-- begin Exercise materials --
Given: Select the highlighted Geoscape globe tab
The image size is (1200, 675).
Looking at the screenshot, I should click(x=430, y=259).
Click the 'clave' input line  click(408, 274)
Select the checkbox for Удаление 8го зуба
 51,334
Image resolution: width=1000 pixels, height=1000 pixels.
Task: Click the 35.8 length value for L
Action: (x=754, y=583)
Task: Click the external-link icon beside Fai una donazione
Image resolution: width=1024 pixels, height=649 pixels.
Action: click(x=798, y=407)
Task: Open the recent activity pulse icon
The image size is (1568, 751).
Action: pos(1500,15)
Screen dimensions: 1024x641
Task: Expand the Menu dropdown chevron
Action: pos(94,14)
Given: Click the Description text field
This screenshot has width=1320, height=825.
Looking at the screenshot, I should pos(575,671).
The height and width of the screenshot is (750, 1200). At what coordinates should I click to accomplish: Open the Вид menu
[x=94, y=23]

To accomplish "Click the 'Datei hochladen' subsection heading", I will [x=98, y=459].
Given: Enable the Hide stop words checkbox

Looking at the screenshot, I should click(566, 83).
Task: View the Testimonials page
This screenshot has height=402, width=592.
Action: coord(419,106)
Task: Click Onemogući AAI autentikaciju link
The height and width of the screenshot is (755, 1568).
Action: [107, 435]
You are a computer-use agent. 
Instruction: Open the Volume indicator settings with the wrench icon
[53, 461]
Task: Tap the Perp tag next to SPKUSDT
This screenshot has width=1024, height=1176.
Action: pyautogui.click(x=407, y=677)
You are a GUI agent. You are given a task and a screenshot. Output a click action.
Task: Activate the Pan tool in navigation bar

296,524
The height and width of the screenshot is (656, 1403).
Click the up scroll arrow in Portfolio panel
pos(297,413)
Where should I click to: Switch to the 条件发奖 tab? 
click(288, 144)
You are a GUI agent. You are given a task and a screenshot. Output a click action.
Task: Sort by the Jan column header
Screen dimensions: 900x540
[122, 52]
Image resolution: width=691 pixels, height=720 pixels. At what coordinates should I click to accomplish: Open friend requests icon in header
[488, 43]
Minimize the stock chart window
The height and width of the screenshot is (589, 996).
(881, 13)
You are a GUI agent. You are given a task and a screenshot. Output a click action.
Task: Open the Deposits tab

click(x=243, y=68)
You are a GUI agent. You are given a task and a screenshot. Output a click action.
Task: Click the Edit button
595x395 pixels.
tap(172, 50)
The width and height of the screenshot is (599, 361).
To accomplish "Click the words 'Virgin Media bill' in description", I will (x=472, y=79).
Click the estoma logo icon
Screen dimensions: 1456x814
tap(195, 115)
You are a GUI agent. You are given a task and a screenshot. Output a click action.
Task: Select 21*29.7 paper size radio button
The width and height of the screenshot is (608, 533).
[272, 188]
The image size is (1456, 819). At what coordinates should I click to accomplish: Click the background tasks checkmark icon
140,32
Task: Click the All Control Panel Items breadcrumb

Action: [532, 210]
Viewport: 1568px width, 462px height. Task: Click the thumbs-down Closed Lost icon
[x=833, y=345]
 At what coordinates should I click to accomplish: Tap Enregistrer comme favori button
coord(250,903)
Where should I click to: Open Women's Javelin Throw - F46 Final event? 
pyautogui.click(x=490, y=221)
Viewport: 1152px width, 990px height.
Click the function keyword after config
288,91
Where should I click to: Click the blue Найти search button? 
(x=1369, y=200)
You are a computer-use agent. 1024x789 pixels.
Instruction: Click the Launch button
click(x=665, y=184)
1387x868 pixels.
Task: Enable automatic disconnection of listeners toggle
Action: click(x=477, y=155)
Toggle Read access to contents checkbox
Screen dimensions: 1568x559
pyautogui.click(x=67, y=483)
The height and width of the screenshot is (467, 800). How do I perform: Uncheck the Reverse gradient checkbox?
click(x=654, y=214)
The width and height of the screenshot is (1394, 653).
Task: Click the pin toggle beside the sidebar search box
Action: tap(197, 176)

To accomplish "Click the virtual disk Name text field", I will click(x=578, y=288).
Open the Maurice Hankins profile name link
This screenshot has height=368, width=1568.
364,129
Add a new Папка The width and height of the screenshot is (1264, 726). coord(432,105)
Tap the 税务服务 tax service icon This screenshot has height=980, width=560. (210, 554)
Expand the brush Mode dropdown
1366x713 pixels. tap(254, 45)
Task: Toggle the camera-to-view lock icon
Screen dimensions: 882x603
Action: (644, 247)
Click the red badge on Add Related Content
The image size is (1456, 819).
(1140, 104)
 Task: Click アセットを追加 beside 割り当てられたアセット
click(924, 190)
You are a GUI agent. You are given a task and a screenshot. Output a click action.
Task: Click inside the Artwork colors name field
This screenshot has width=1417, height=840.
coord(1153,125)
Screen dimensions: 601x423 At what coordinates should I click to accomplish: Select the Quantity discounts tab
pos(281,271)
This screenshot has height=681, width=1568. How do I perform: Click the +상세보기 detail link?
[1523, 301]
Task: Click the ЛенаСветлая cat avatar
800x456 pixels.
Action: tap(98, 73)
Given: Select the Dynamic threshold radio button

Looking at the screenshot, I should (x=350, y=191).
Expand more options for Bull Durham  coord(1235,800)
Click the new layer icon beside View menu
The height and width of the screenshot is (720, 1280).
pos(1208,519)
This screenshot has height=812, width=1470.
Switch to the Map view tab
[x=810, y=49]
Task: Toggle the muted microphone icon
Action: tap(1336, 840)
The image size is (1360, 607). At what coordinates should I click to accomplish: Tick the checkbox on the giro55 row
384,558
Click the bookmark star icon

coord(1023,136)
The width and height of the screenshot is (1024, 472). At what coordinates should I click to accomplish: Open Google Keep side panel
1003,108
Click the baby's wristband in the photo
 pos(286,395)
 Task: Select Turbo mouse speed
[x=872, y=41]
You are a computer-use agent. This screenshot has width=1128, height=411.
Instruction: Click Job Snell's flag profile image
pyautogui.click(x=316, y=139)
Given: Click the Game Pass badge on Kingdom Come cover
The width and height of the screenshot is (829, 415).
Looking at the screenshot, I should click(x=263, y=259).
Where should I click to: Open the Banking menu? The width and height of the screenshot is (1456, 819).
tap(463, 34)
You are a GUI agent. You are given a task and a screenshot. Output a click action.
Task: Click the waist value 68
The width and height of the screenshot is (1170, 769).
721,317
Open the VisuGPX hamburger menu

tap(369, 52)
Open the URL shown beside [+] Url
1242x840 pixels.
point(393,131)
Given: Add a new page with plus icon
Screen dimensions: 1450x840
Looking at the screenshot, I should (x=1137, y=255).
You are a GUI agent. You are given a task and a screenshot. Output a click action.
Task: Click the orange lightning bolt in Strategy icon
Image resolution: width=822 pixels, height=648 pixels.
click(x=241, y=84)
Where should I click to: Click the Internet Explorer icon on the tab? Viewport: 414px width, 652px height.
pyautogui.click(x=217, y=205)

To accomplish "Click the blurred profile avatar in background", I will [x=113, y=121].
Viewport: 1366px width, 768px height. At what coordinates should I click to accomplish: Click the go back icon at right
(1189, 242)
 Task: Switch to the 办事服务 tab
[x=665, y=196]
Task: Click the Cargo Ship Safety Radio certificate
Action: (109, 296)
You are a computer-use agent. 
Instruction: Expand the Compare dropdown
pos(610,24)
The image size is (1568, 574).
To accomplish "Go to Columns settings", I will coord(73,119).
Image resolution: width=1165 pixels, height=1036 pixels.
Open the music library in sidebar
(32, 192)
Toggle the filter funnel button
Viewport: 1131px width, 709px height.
-- end Exercise materials --
### Task brief
Copy the records verbatim, from the first line through the line containing "Action: (x=754, y=583)", with both ends included.

### Exercise answer
Given: Select the highlighted Geoscape globe tab
The image size is (1200, 675).
Looking at the screenshot, I should click(x=430, y=259).
Click the 'clave' input line  click(408, 274)
Select the checkbox for Удаление 8го зуба
 51,334
Image resolution: width=1000 pixels, height=1000 pixels.
Task: Click the 35.8 length value for L
Action: (x=754, y=583)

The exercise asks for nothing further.